1969 R60/US - I'm getting ready to put the cylinders back on but have a few questions that are not answered in my Clymer manual...
1) Do I use any kind of a sealant on the gasket between the cylinder & case (metal gasket)? How about cylinder & head?
2) What is the break in proceedure?
I think that's it for now unless someone has some extra tips.

oligee7275's picture
VBMWMO #7275
Joined: 05/31/2007
Posts: 80
Engine assembly questions - Gaskets & Break in

Hi ahdoman,
No sealant on either.
You said the base gasket is metal?
Mine was paper on a '59 R60 and I used Yamabond.
Generally you don't use a sealant with a metal gasket.
No sealant for your head gasket.
When you install the valve covers make sure the gaskets and surfaces are dry and free of oil. No sealant here either.
As for break in, keep your rpms under 2/3rd top rpm and vary your speeds and don't lug the engine. In other words ride it normally.
Most of your break in will occur within 300-500 miles. Ride some and let it cool then ride more and let it cool (heat cycling).
You could put all 500 miles on in one day if you wanted, just don't do it on the interstate. Running the engine at a steady speed or rpm will not let the parts mate properly.
After each ride check your base nuts for tightness (don't ask me how I know this) and after a few heat cycles retorque the head bolts and recheck valve clearances.
Change oil after 300 miles and after 600 miles just to get crud and swarf out from parts mating.
Others may have different ideas but this is pretty basic.
Hope this helps,

schrader7032's picture
VBMWMO #7032
San Antonio, TX
Joined: 10/27/2006
Posts: 6992
Engine assembly questions - Gaskets & Break in

My take on gaskets and break-in:

- I used Hylomar on the base gasket and it was the metal gasket. That's what the mechanic told me to do. I also used the sealant on the pushrod tube seals. Nothing on the head gasket.

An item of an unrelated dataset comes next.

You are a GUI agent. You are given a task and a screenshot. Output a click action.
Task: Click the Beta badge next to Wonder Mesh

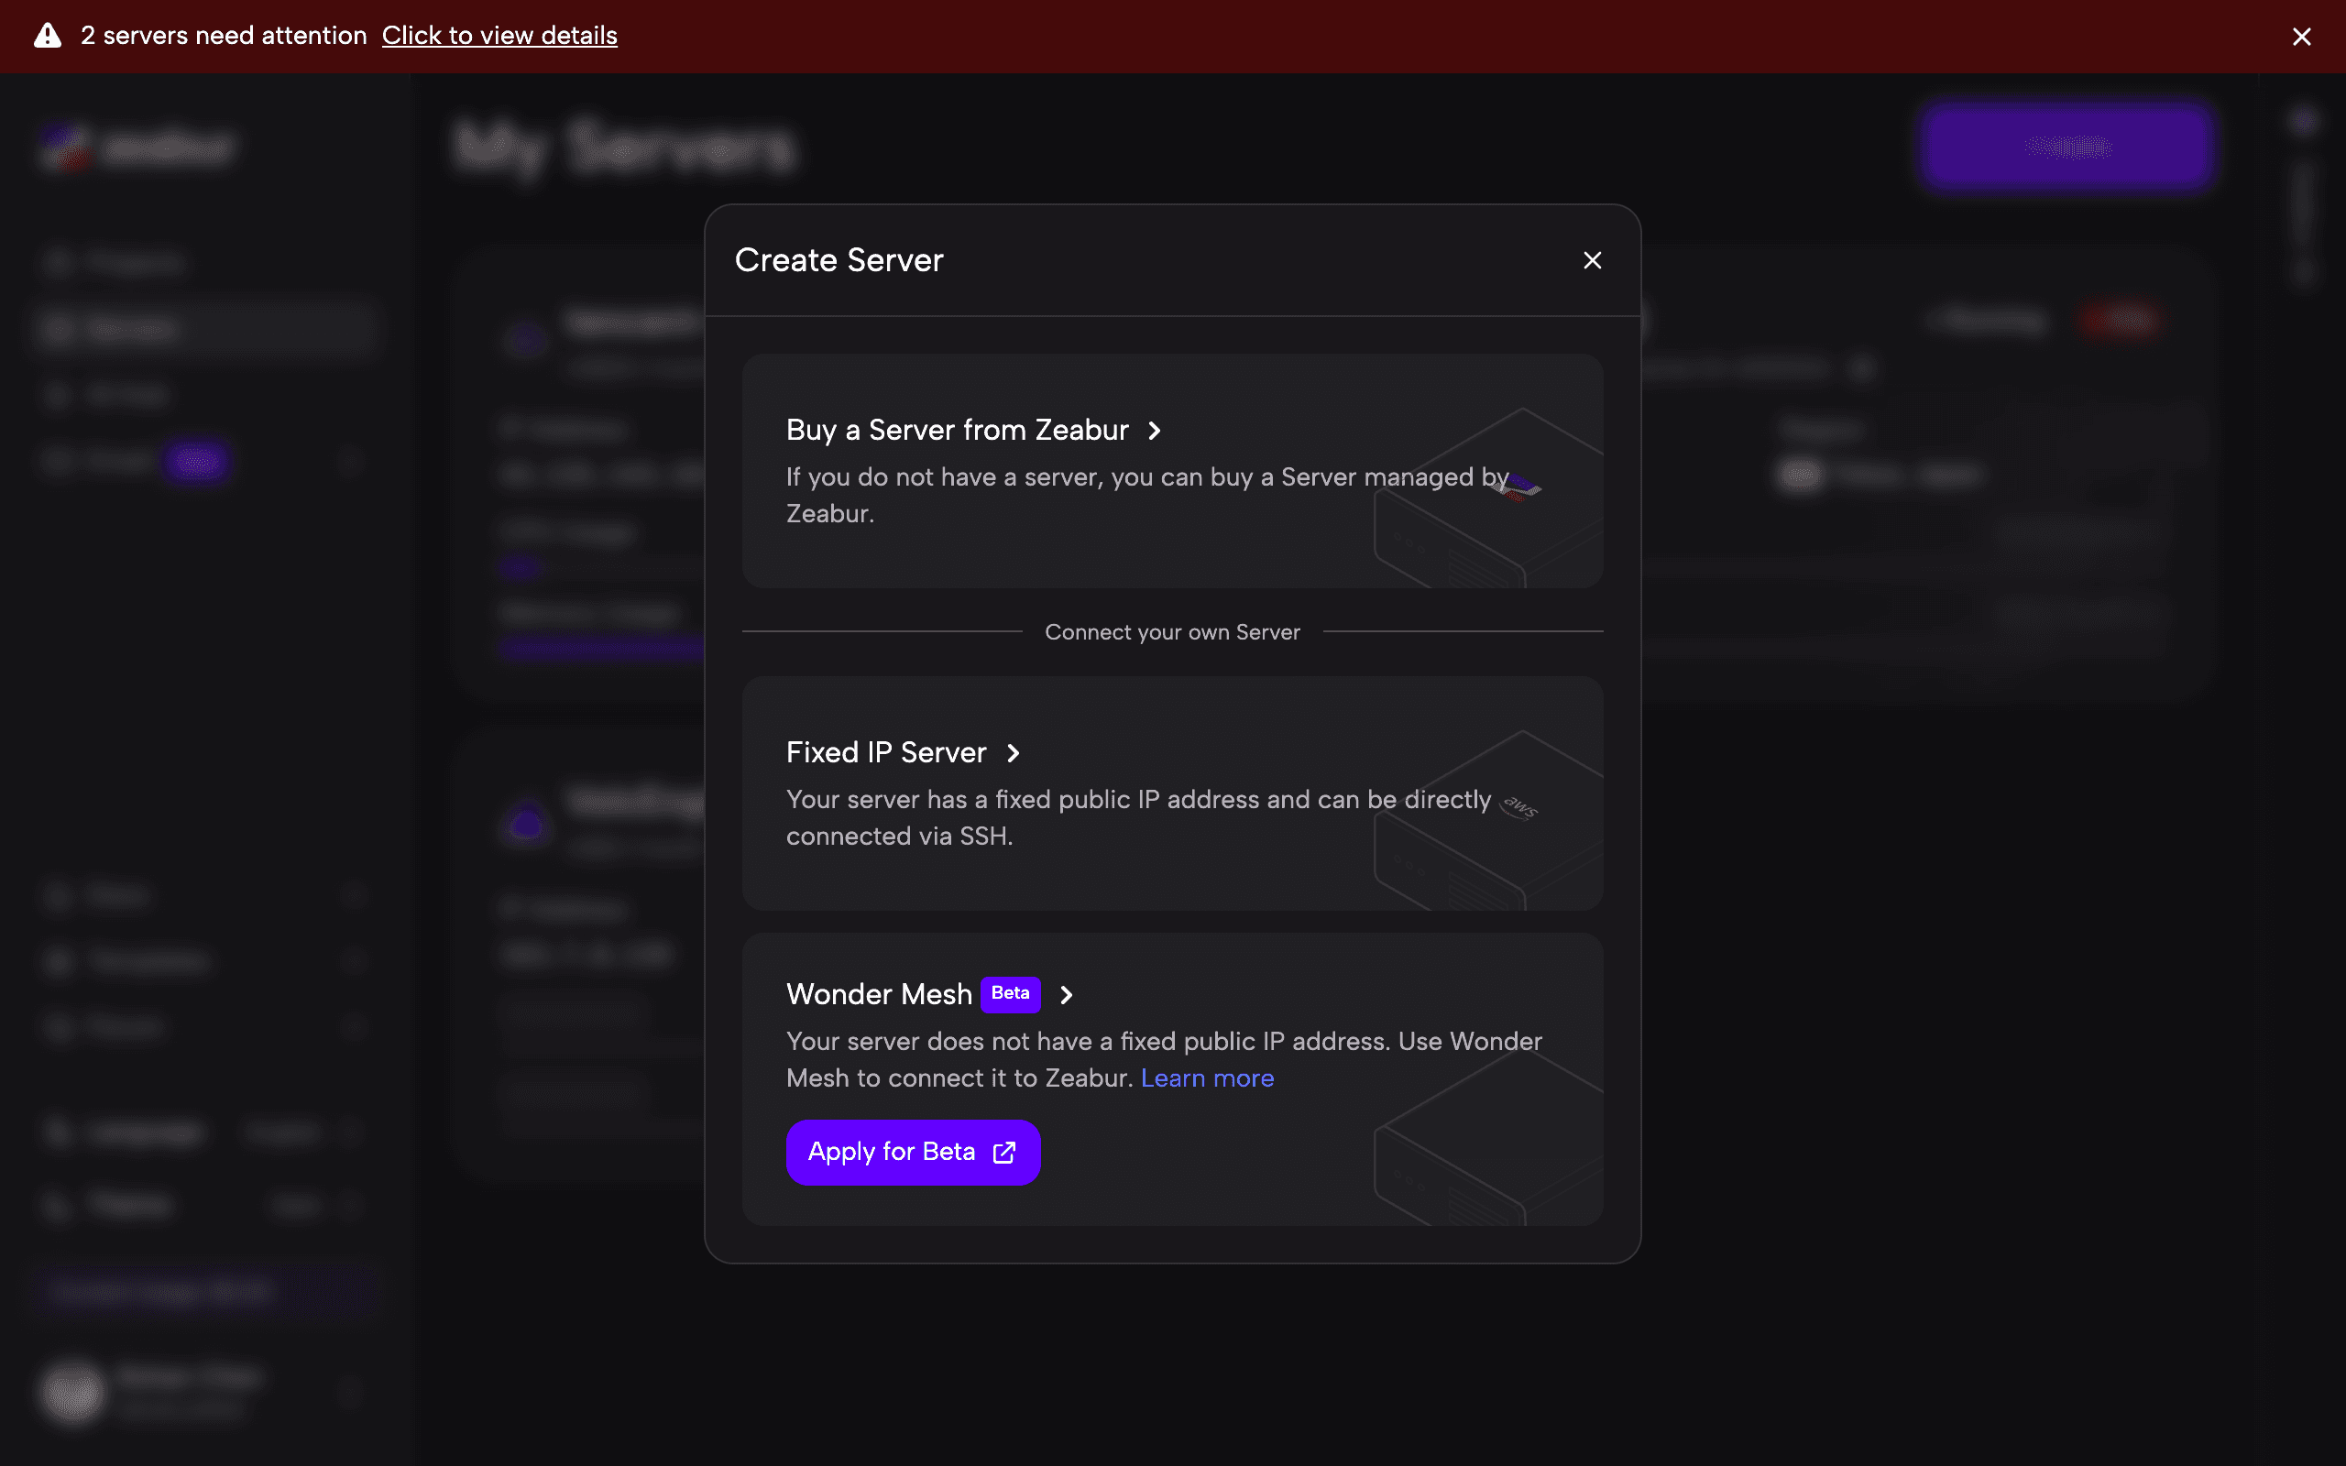click(x=1009, y=995)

- Break-in...I've heard a lot of people recommend this website for info on break-in:


My approach was the following. I started the bike the first time and as soon as the engine would take enough throttle, I ran the RPMs up to about 3K. I held that for about 45-60 seconds. I then went for a ride. During the ride, I avoided any lengthly periods of idling (over 30 seonds) and varied the RPM probably not exceeding 4K RPM. I shifted a lot in order to get the acceleration and deceleration pressures to work on pushing the rings against the cylinder walls. After the first 20 mile ride, I drained oil. When cool, I checked torque and valve clearances. I changed oil again at 200 and 500 miles. I also checked torque and clearances just to be sure.

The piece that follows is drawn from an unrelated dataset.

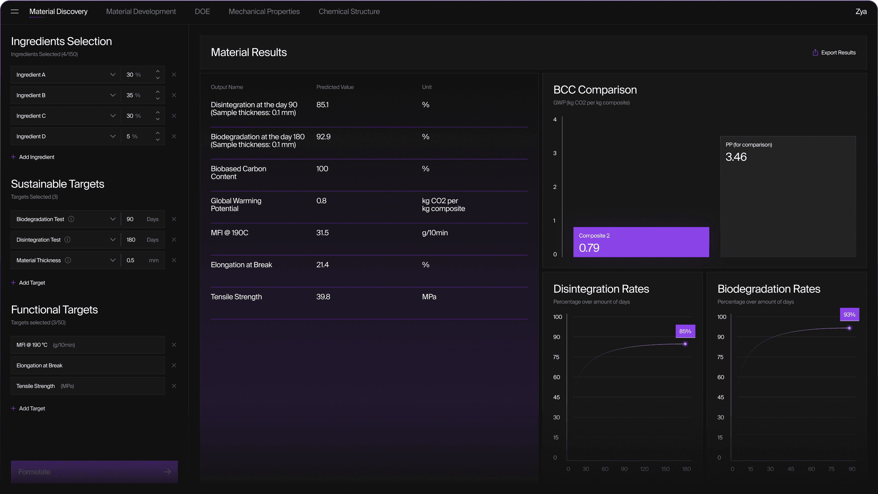878x494 pixels.
Task: Click Biodegradation Test info icon
Action: pyautogui.click(x=71, y=219)
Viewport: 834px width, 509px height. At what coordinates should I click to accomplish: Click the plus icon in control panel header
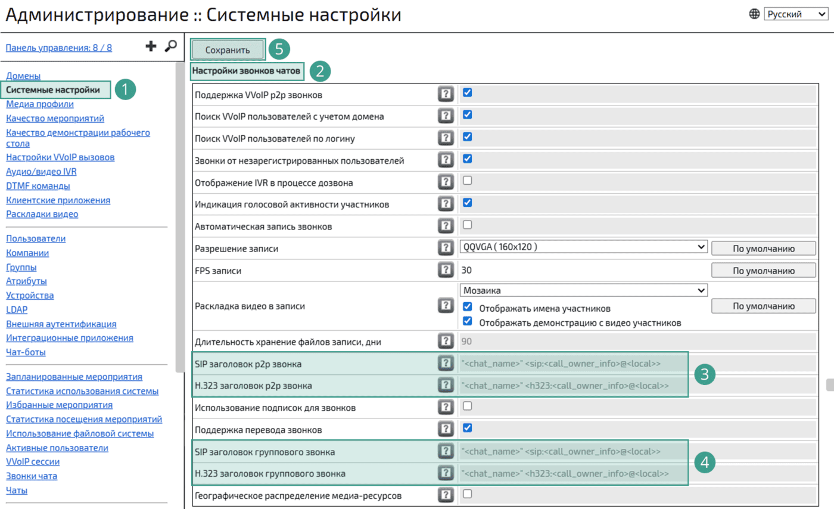point(151,46)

I understand the reason for the 45-60 second initial run is to force the rings to wear in before the cylinder walls get glazed with hot oil. Those first few seconds the walls are fairly cool. Once the glazing starts, the amount of roughness and abrasiveness will decrease. I wanted to get the oil out of the bike as soon as possible after that first run in order to minimize the amount of stuff that might fill the slingers.

Seems to have worked so far for me...1000 miles on the engine...going riding this morning!!

Kurt in S.A.


Kurt in S.A.
'78 R100/7 '69 R69S '52 R25/2

Allan.Atherton's picture
VBMWMO #2709
Joined: 10/27/2006
Posts: 507
Engine assembly questions - Gaskets & Break in

"schrader7032" wrote:

... I started the bike the first time and as soon as the engine would take enough throttle, I ran the RPMs up to about 3K. I held that for about 45-60 seconds...

No doubt the factory gave the engines the first start. I wonder if they did it that way with the long revving.

Even those who believe in that initial revving differ:
Some brutalists favor the Bon Ami method. Put a bit of scouring power in the combustion chamber.
Some say put just one drop of oil on the cylinder wall.
Some say put plenty of oil on the cylinder walls.

With my R27 and R69US I just started them normally, then did the the first 600 miles on hilly twisty little 2-lane back roads. No idling, lots of gear changing and braking, upshifting at high rpms, constant short bursts of power and speed followed by backing off, downshifting to 3rd on any long climbs to let the engine spin easy. From 600 to 1000 miles I used a little more of the engine. I did not maintain high cruising speeds until 2000 miles. Their engines broke in well, now have 8K and 11K miles on them, and don't burn any oil between 1000 mile changes, by which time the oil is only dark amber.